Friday, May 20, 2011

Risk of Alzheimer's disease gene can damage the brain in the decades before symptoms Show (HealthDay)

A gene allele that increases the risk of Alzheimer's disease began 50 years before appear it symptoms of the disease, a new study suggests brain damage.


One allele is one of two or more forms of a gene.


In 2009, scientists have concluded that the gene (EXCL) clusterin increases the chances of Alzheimer's by 16 percent, but it was not clear how it risk increased.


This new study has concluded that the c of the CLU gene allele hinders development of myelin, the protective autour axons of neurons in the brain. This violates the wiring of the brain and can make a person more susceptible to the onset of Alzheimer's disease later in life.


Approximately 88% of whites have the CLU C-allele, according to the University of California at Los Angeles (UCLA) researchers.


For this study, they have used a newer type of MRI to map the connections in the brain of almost 400 adults aged 20 to 30 years.
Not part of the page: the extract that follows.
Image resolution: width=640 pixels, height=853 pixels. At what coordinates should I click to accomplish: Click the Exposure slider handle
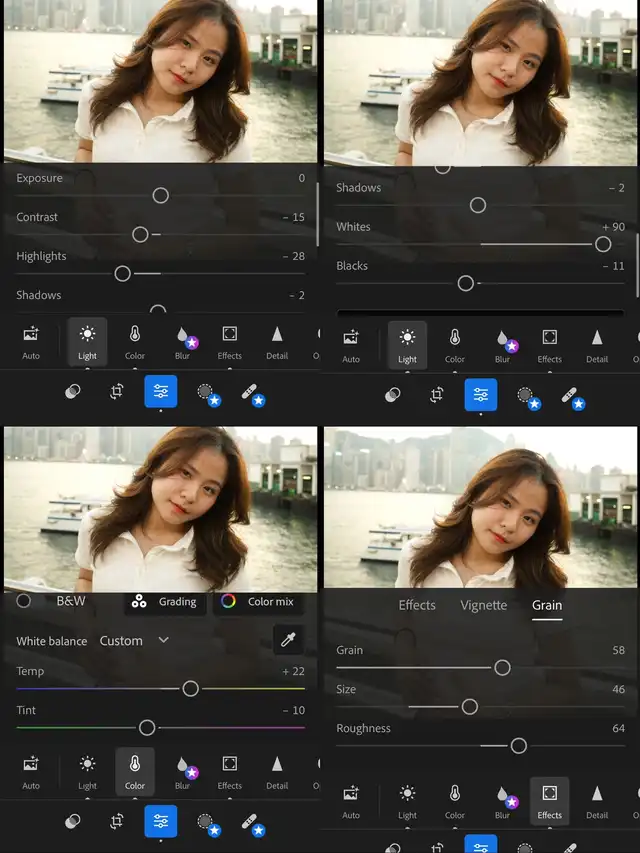161,195
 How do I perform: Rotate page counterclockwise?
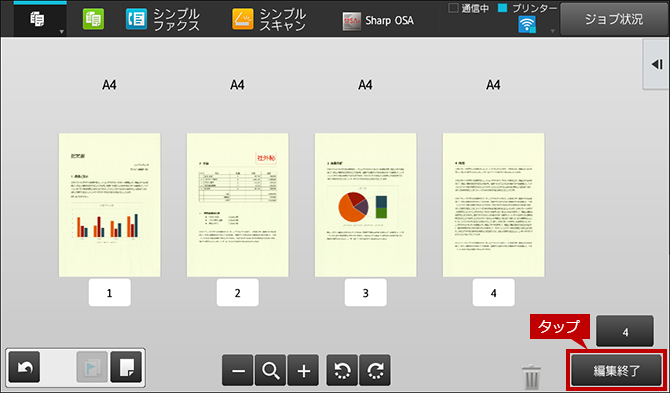click(342, 370)
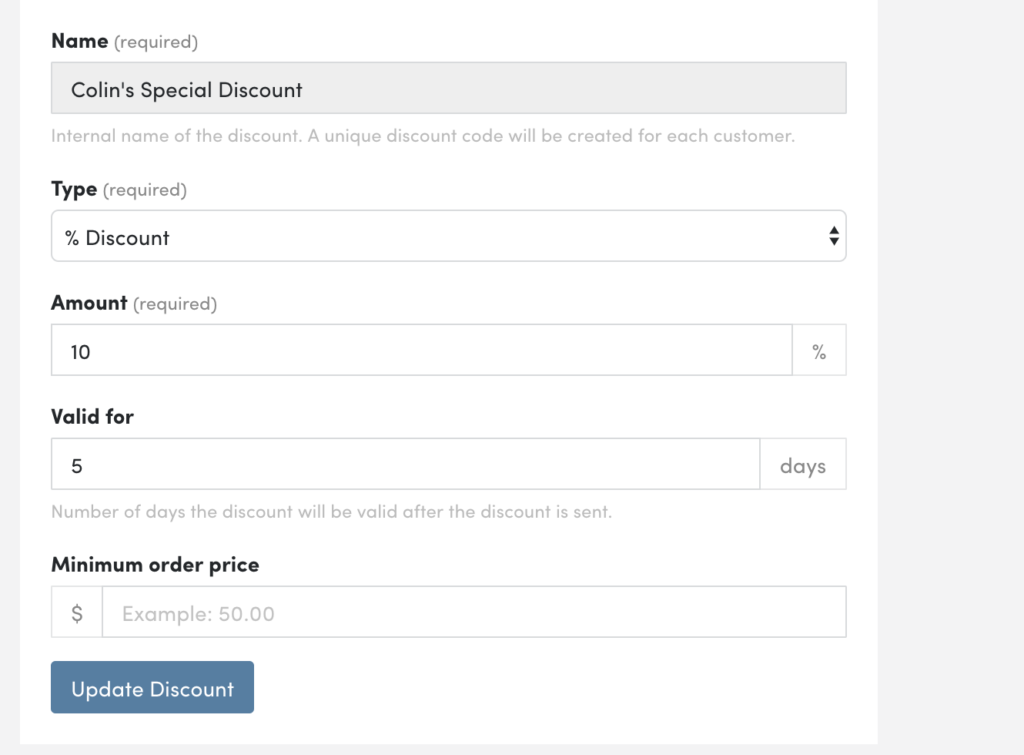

Scans revealed that the participants with the C-allele CLU had the integrity of the white matter than those with a different variant called the CLU t allele.


The results are interesting on several levels, according to lead study author Paul Thompson, Professor of Neurology.


"For example, Alzheimer's disease has traditionally been considered a disease characterized by neuronal loss and grey generalized atrophy of matter," he said in a UCLA press release. "But degeneration of myelin in matter fiber pathways white is more be regarded as a key component of the disease and another way possible to the disease, and that supports the discovery.".


Understand the effects of the C-allele CLU could lead to ways to intervene to protect the brain in the decades before that Alzheimer's disease develops, Thompson suggested.